HBase is an open-source distributed database that runs on Hadoop. HBase is “distributed” because it operates on many computers at once. By harnessing the power of multiple computers, you can solve problems that are much bigger than any single computer can tackle
In HBase a table is physically divided into many regions, which are in turn served by different RegionServers.
Its easy sharding character, fast writes, and table scans, super fast data bulk load, and natural integration to Hadoop provide the cornerstones for successful continuous index builds
One of the biggest utility comes from being able to combine real-time HBase queries with batch MapReduce Hadoop jobs, using HDFS as a shared storage platform.
For static data, native Hive tables are significantly more efficient than HBase for both storage and access, so periodically, we can continue to take snapshots from HBase into Hive tables for use by queries where data freshness is not paramount.
When to use Hbase?
- If you have hundreds of millions or billions of rows, then HBase is a good candidate
- If you can live without all the extra features that an RDBMS provides
- If you have enough hardware.
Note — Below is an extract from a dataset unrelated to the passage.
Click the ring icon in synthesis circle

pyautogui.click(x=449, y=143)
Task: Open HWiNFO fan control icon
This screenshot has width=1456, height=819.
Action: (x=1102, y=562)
Even HDFS doesn’t do well with anything less than 5 DataNodes
Key features of HBASE
- Strongly consistent reads/writes: This makes it very suitable for tasks such as high-speed counter aggregation.
- Automatic sharding: HBase tables are distributed on the cluster via regions, and regions are automatically split
- Automatic RegionServer failover
- Hadoop/HDFS Integration: HBase supports HDFS out of the box as it’s distributed file system.